The trick to it then was down to a comment that David Aldridge made to the original article, where he made the point that, if facts are stored at differing levels of granularity, you may want to normalize your model more. Therefore, what we eventually put together was a snowflake model, rather than a straight star schema, and broke the components of for example the courses dimension - module, course, school, faculty and so forth - into separate tables. By doing this, we kept the various entities in their own tables, making it easier for users to run operational reports, but we kept the basic idea of splitting items into facts and dimensions.
Now to do this, I ended up using Oracle Designer 9i, as OWB 10g doesn't support snowflaked dimensions. I was quite surprised actually at how good Designer was, and certainly in terms of diagramming and modelling it's a lot better than Oracle Warehouse Builder. I ended up putting together models to describe the main facts and dimensions like this:
and the main dimensions like this:
which although normalized, are still keeping true to the dimensional modelling approach.

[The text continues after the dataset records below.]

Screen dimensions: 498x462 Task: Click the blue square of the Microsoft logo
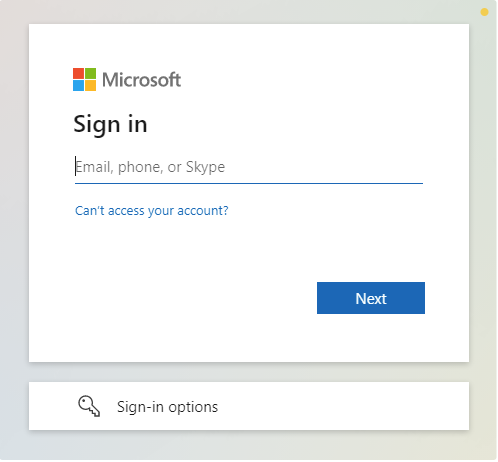pos(78,85)
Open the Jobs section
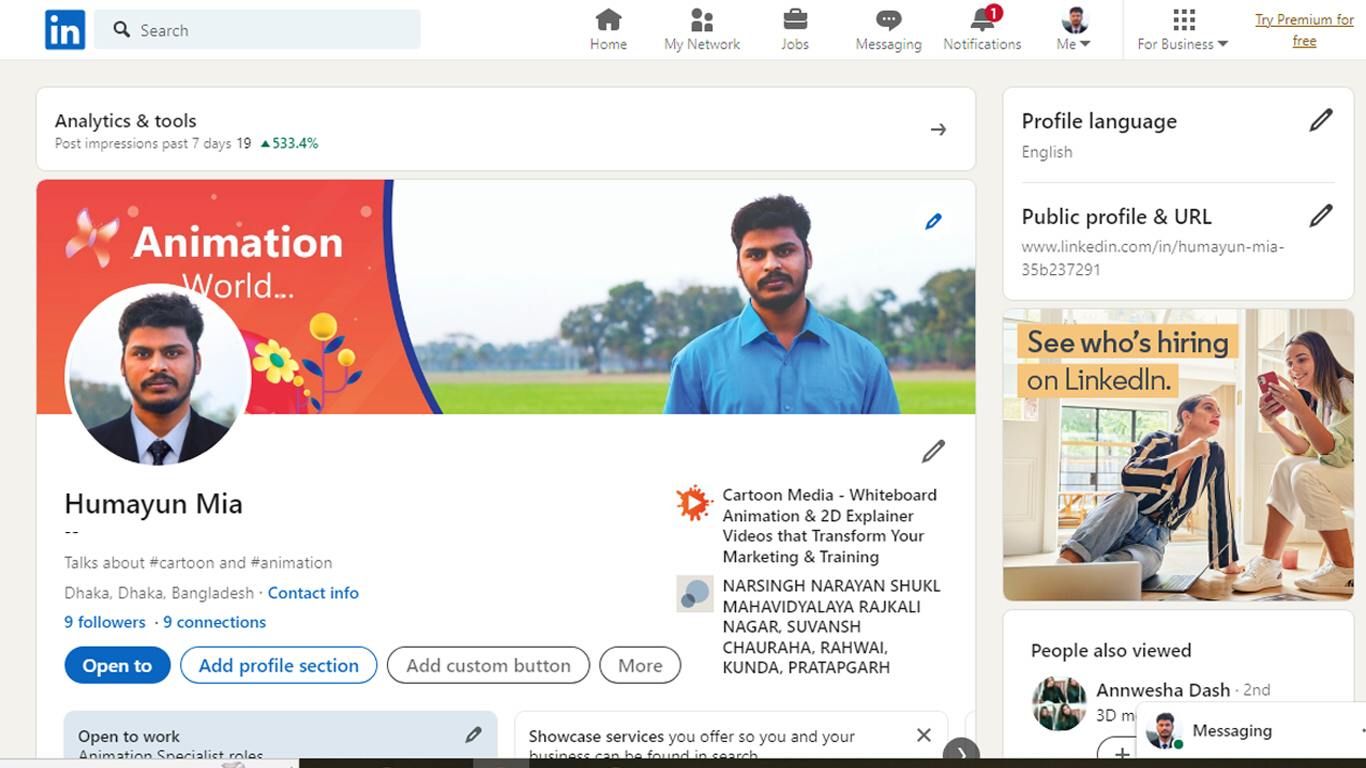Viewport: 1366px width, 768px height. click(x=795, y=28)
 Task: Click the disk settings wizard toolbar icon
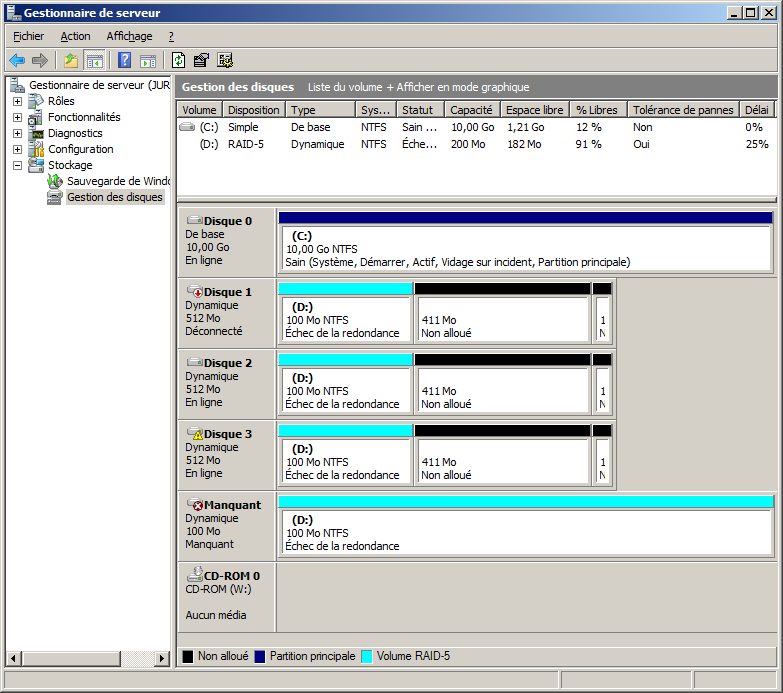[225, 60]
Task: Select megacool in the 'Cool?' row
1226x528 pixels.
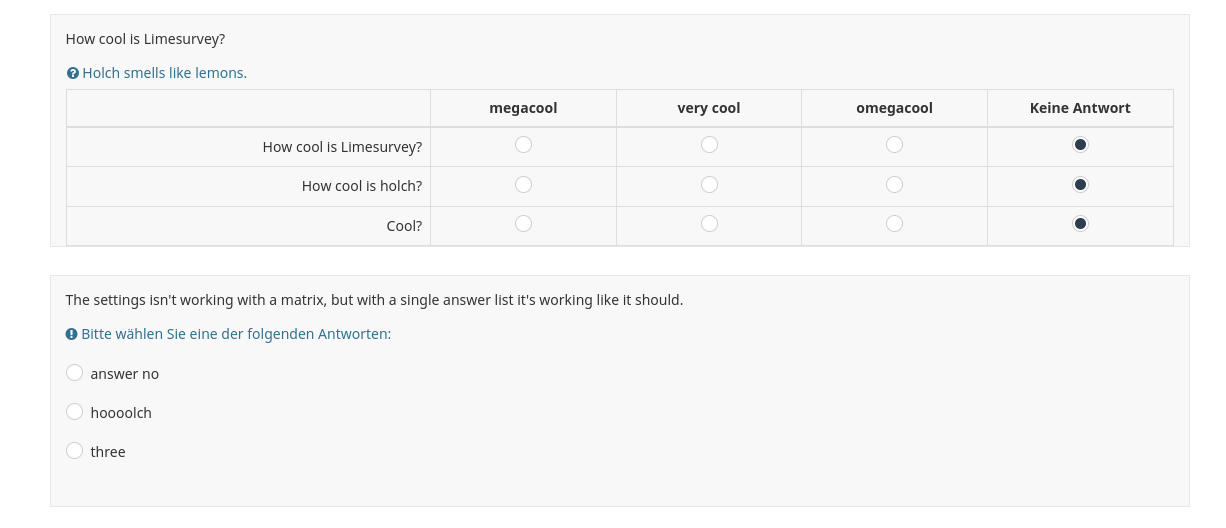Action: coord(523,224)
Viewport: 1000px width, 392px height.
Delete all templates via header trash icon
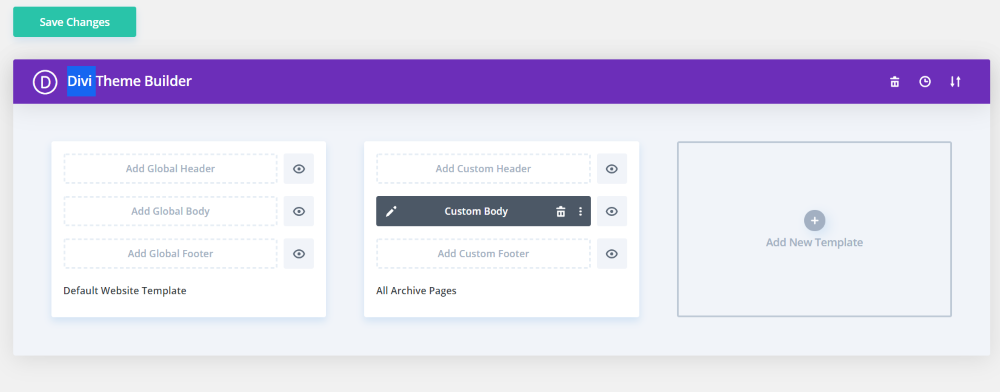coord(895,82)
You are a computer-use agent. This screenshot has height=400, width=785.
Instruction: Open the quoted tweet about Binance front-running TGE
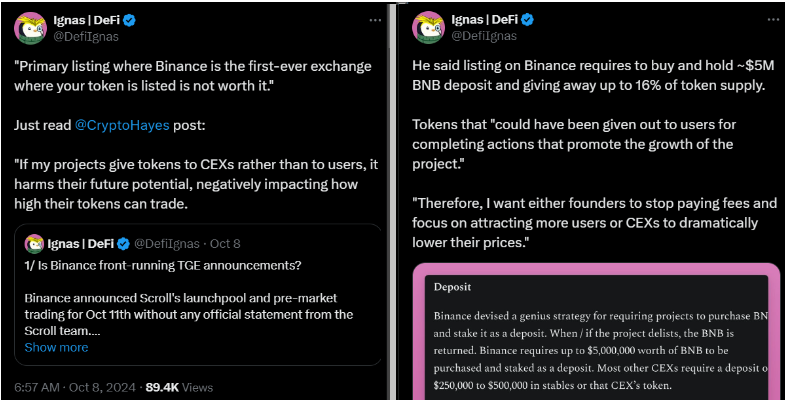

My next thought was to build up individual dimensions by pulling together the individual entity tables into the relevant dimensions. For example, to create my courses dimension, I would use the CREATE DIMENSION statement to bring together columns from the modules, courses, schools and faculties tables, and to create the staff dimension, I'd use columns from the staff table and the department table, and then reuse columns from the schools and faculties tables. However, I quickly came across the restriction where you can't use a table column in more than one dimension, which scuppered that idea. What this then means is that, if I'm going to use the CREATE DIMENSION statement and create formal dimensions in the database, I'll need to create a modules_dim table that denormalizes the courses and faculties columns into it, and then a courses_dim table that does the same for faculties, and so on. I'll still be able to use the same table building blocks, and I guess it'll only benefit performance as I'll be eliminating table joins at runtime.
So, in summary - yes, we were able to use a dimensional model, even when the organisation generated facts at differing levels of granularity, and where it reported on different levels in the dimension hierarchy, but what we had to do was compromise the dimensional model a little bit and instead normalize the dimensions, which gave us the flexibility we needed. Moreover, by keeping to the dimensional model, we kept the data model simple and hopefully we'll still be able to take advantage of the star schema optimisations in Oracle such as star transformations.
Thanks again to everyone that helped out with this.